Dependent cache misses: Cannot prefetch data if the address calculation depends on a prior unresolved long-latency miss (e.g., pointer chasing: load r2, [r1]; load r3, [r2]).
MLP and Prefetch Distance: Effectiveness is tied to how much memory-level parallelism can be exposed and how far ahead prefetches can be issued, which is limited by the duration of the original miss.

Runahead execution has been implemented in various commercial processors (e.g., Sun ROCK, IBM POWER6, NVIDIA Denver) and has demonstrated significant performance improvements.

Runahead Enhancements

Subsequent research has focused on addressing the limitations of the baseline runahead mechanism, such as:

Energy inefficiency: Techniques to make runahead processing more efficient by reducing useless speculative work.
Ineffectiveness for pointer-intensive applications: Address-Value Delta (AVD) prediction to predict the values of pointer- Mloading instructions, thereby breaking miss dependencies.
Irresolvable branch mispredictions: Methods to detect and handle wrong-path execution during runahead mode more effectively.

The development of Runahead Execution in the early 2000s was a shift from the then-dominant focus on simply building larger and more complex instruction windows. It emphasized using the existing core in a smarter, speculative way primarily for prefetching during unavoidable stalls, showcasing the importance of addressing the memory latency problem creatively.

Virtual Memory

Virtual memory is a fundamental concept in modern computer systems that provides an abstraction layer between the addresses used by a program (virtual addresses) and the actual physical addresses in main memory.

Memory from the Programmer’s View

From a programmer’s perspective, memory often appears as a large, contiguous address space. They perform load and store operations to this space without needing to worry about the physical constraints of the memory system.

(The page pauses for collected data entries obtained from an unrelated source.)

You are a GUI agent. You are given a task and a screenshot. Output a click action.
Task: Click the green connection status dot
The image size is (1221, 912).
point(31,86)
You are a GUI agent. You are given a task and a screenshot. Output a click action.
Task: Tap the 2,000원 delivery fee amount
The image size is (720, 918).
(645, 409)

Ideally, this memory would have zero access time, infinite capacity, zero cost, infinite bandwidth, and zero energy consumption. Reality is far from this ideal.

Abstraction: Virtual vs. Physical Memory

Programmer’s View: Sees virtual memory, often assumed to be “infinite” or at least very large (e.g., the full 64-bit address space).
Reality: Physical memory (DRAM) is much smaller than the virtual address space a program can address.
The System’s Role: A cooperative effort between system software (Operating System - OS) and hardware (Memory Management Unit - MMU) maps virtual memory addresses to physical memory addresses. This system automatically and transparently manages the physical memory space.

Benefits:

+: Programmer Convenience: The programmer doesn’t need to know or manage the physical size of memory. A small physical memory can appear vast to each program. Life is made easier.
-: System Complexity: Requires more complex system software and hardware architecture.

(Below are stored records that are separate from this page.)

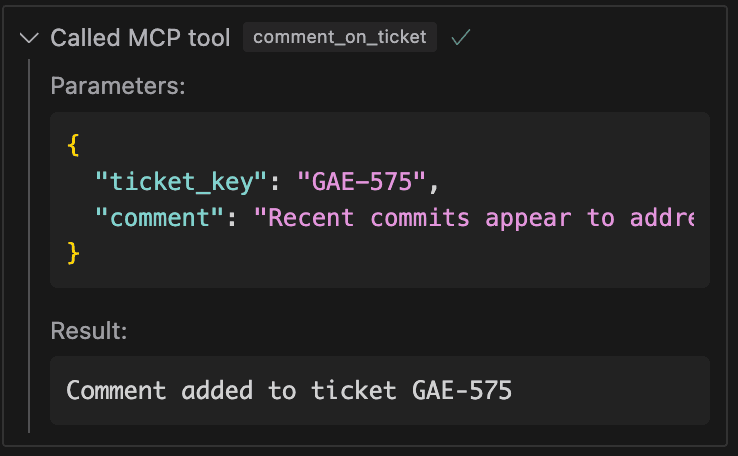Click the comment_on_ticket tool name badge
The width and height of the screenshot is (738, 456).
pos(340,38)
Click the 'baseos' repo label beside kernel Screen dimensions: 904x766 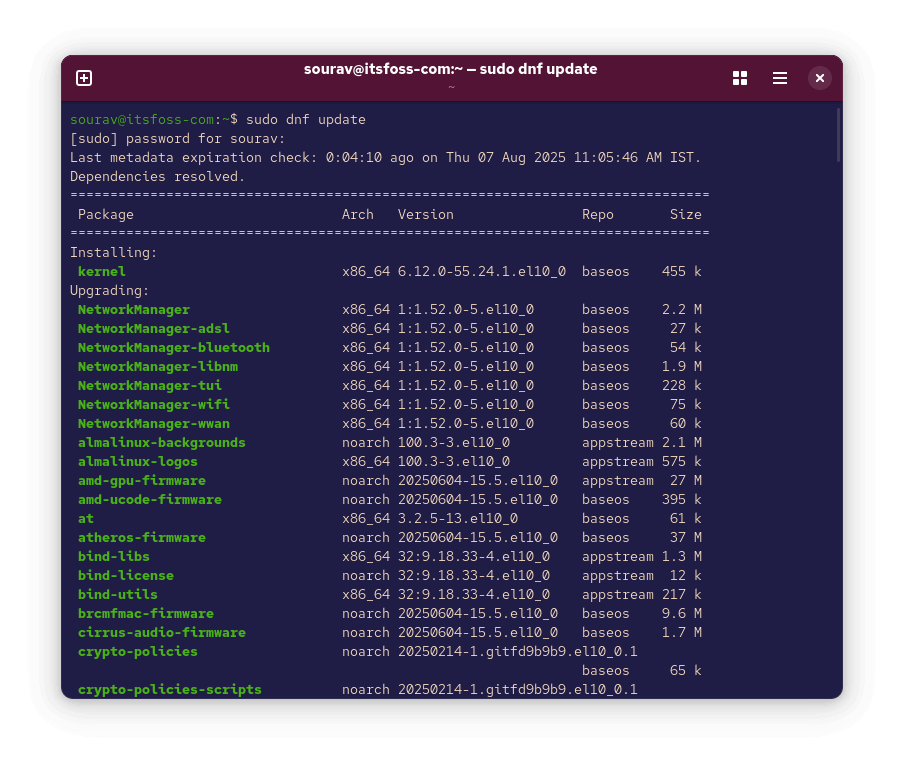(x=605, y=271)
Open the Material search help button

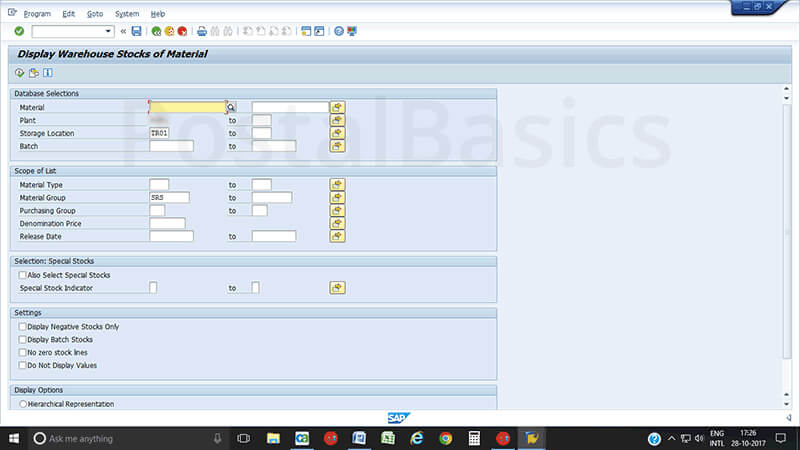(231, 107)
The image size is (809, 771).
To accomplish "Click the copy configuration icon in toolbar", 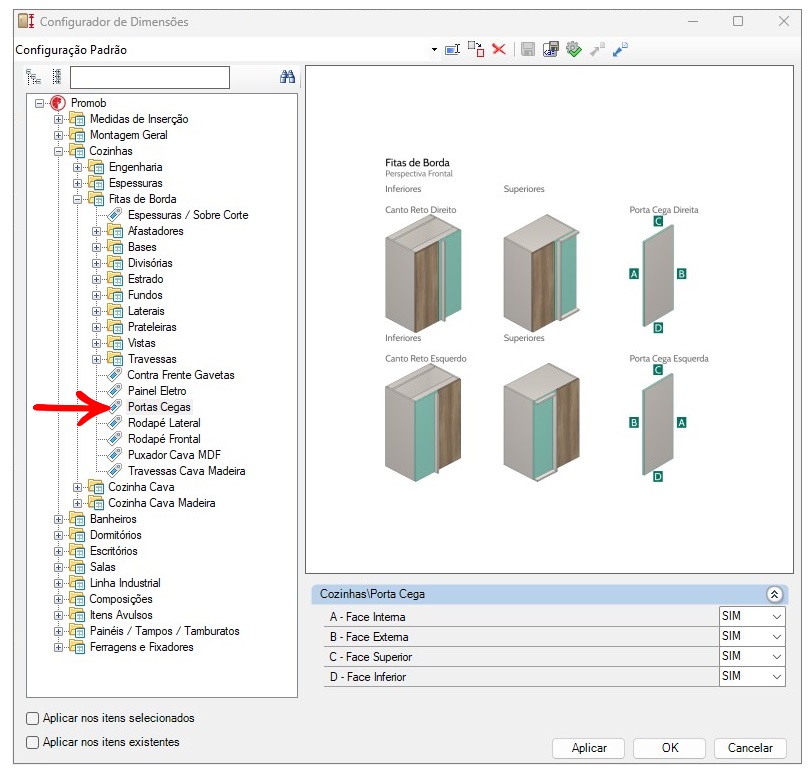I will [x=475, y=49].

This is a classic programmer/architect tradeoff. It necessitates indirection and mapping between virtual and physical address spaces.

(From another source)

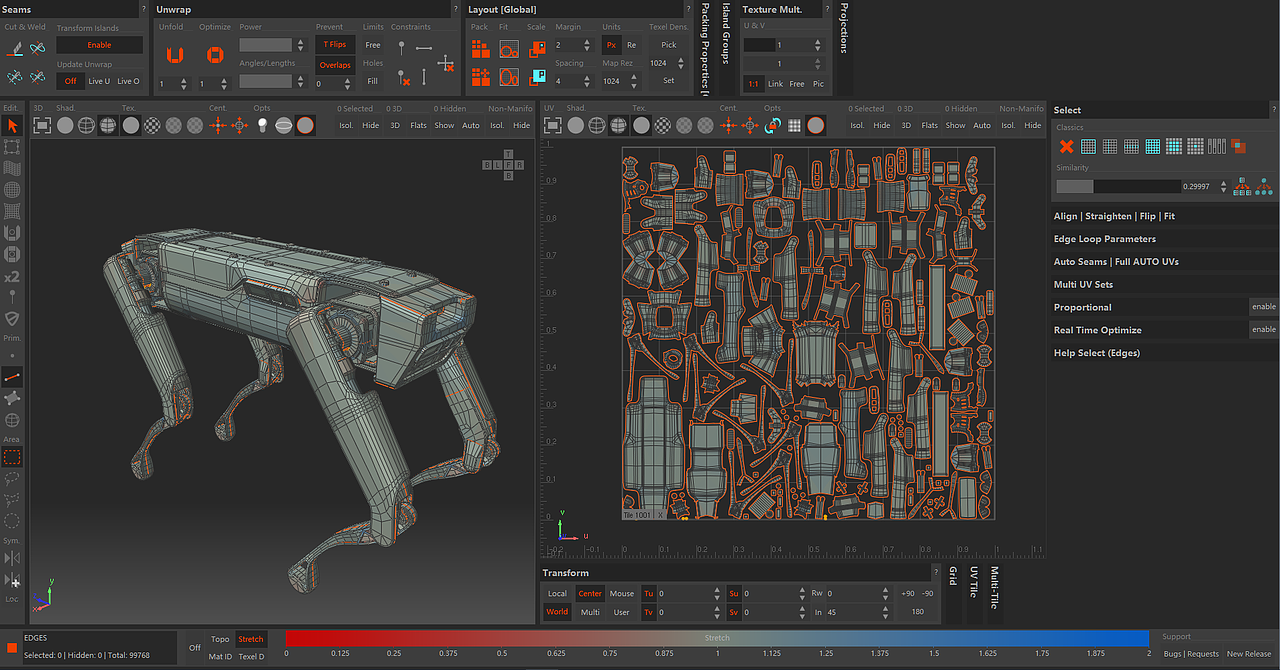
Task: Click the Enable button under Transform Islands
Action: point(99,45)
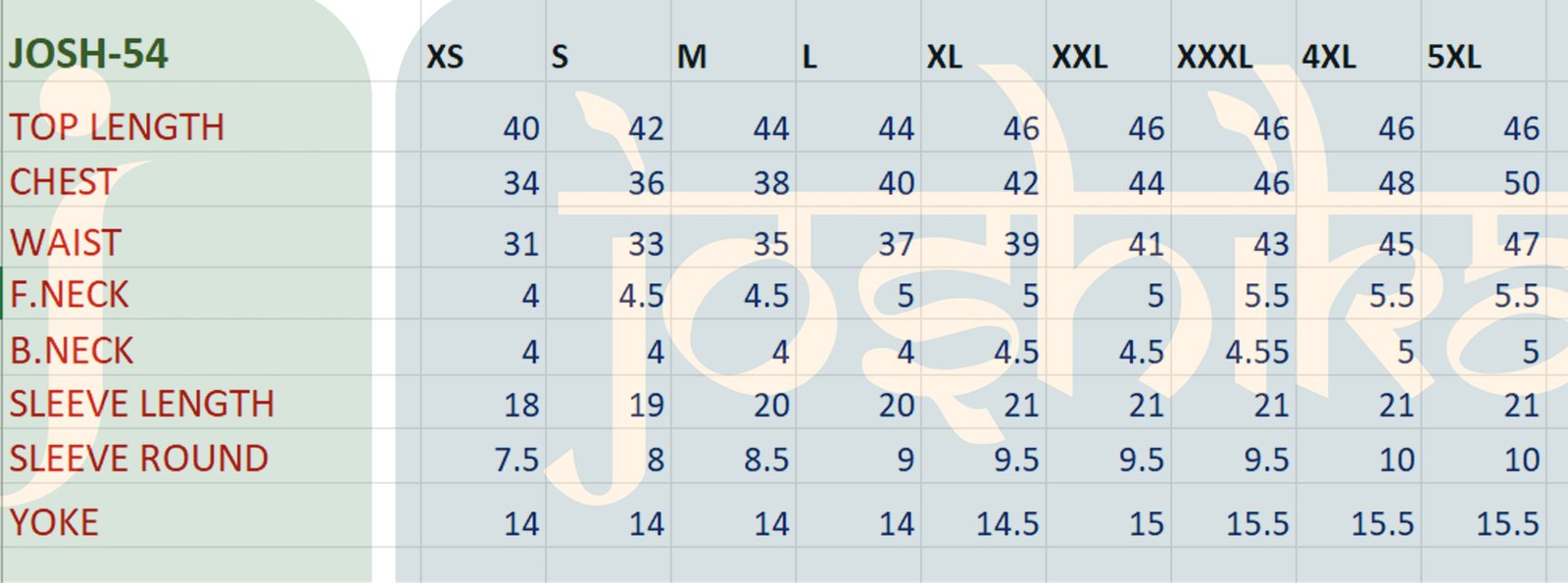
Task: Select the SLEEVE LENGTH value 18 cell
Action: click(521, 405)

Benefits of Automatic Management of Memory (via Virtual Memory)

Programmer deals only with virtual addresses: Simplifies programming.
Per-Process Private Address Space: Each process has its own independent virtual address space. The same virtual address in two different processes can map to different physical addresses (or the same if memory is shared).
Enables:
- Relocation: Code and data can be loaded anywhere in physical memory because the mapping is flexible. The OS can move pages around without the program’s knowledge.
- Protection and Isolation: Code and data of different processes can be kept separate in physical memory. One process cannot easily (or at all, without permission) access another process’s memory.
- Sharing: Allows controlled sharing of code (e.g., libraries) and data between multiple processes by mapping different virtual pages from different processes to the same physical page.

A System with Only Physical Memory

Early systems (some supercomputers, early PCs, many older embedded systems) operated with only physical addresses. The CPU’s load/store instructions directly generated physical memory addresses.

This approach faces several difficulties:

Programmers must manage limited physical memory space.
Code/data relocation is hard.
Supporting multiple concurrent processes is problematic (protection, isolation, memory allocation conflicts).
Sharing data/code across processes is cumbersome.
The ISA’s address space cannot exceed the physical memory size without complex programmer-managed overlays.

Virtual Memory: The Core Idea

To overcome these difficulties, virtual memory gives each program the illusion of a large, private address space while using a smaller amount of physical memory. The programmer doesn’t need to worry about managing physical memory, either within their own process or in relation to other processes. Hardware and software cooperatively and automatically manage the physical memory space to provide this illusion for each independent process.

Basic Mechanism of Virtual Memory

Indirection and Mapping: At the heart of virtual memory.
Virtual Address: Addresses generated by instructions in a program are virtual addresses. These are not the addresses directly used to access main memory. (x86 calls this “linear address”).
Physical Address: An address translation mechanism maps the virtual address to a physical address, which is then used to access main memory. (x86 calls this “real address”).
This translation is a cooperative hardware/software effort.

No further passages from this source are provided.